* **文書抜粋**
AI化とオープン化がもたらす革新エヌビディアが目指すネットワークの未来像

メラノックスとキュムラスを相次いで買収し、ネットワーク事業の強化を進めるNVIDIA(エヌビディア)。GPUコンピューティング、AIの代名詞とも言える同社はNetwork(ネットワーク)の分野でどんな革命を起こそうとしているのか。米本社と日本ビジネスユニットのキーマン2人に聞いた。

―― 2020年4月にMellanox Technologies(以下、メラノックス)の買収を完了し、さらに翌5月にはCumulus Networks(以下、キュムラス)の買収も発表しました。スイッチやNIC(ネットワークインターフェースカード)等のネットワーク機器に加えて、ホワイトボックス向けネットワークOSも手にするわけですが、エヌビディアはネットワーキングの分野で何を目指しているのでしょうか。

* **課題 A**
エヌビディアのネットワーク事業に関する記事によると、エヌビディアがメラノックスの買収を完了したのはいつですか。
* **課題 B**
エヌビディアのネットワーク事業に関する記事のうち、「AI化とオープン化がもたらす革新エヌビディアが目指すネットワークの未来像」から「ットのキーマン2人に聞いた。」までをすべて書き写してください。

* **収集資料**

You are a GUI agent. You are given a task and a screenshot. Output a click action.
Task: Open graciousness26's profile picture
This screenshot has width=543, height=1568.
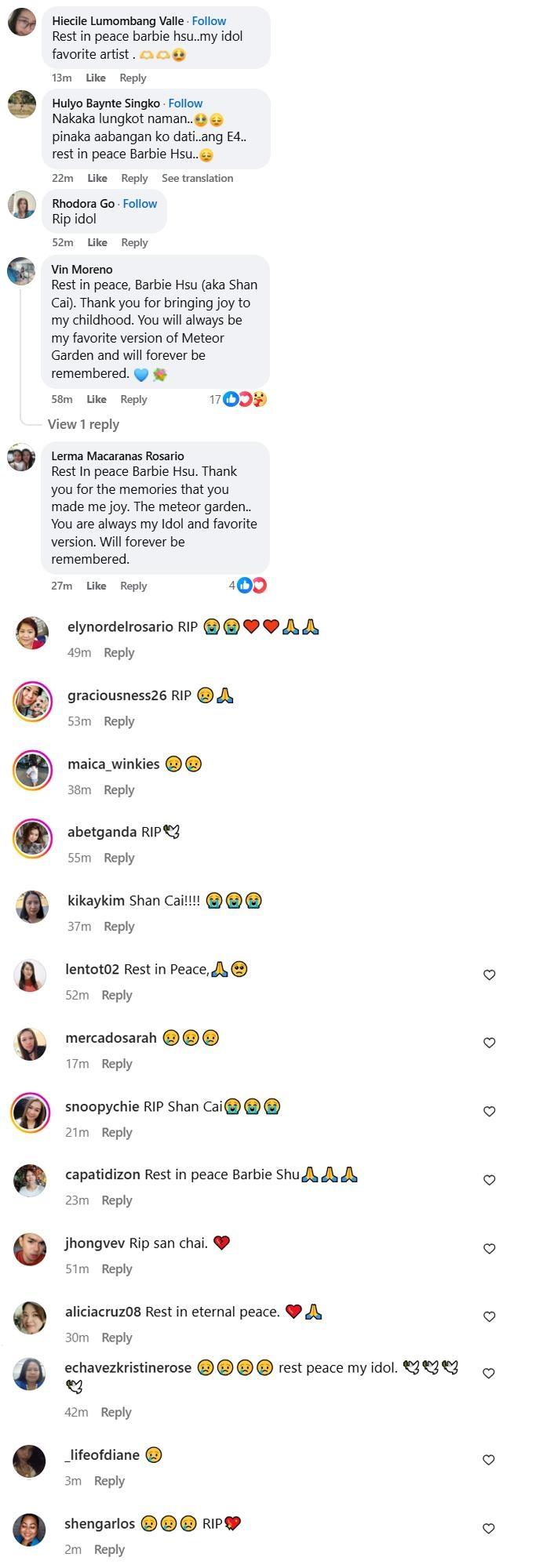tap(32, 701)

* **回答全文 A**
2020年4月です。

* **回答全文 B**
AI化とオープン化がもたらす革新エヌビディアが目指すネットワークの未来像

メラノックスとキュムラスを相次いで買収し、ネットワーク事業の強化を進めるNVIDIA(エヌビディア)。GPUコンピューティング、AIの代名詞とも言える同社はNetwork(ネットワーク)の分野でどんな革命を起こそうとしているのか。米本社と日本ビジネスユニットのキーマン2人に聞いた。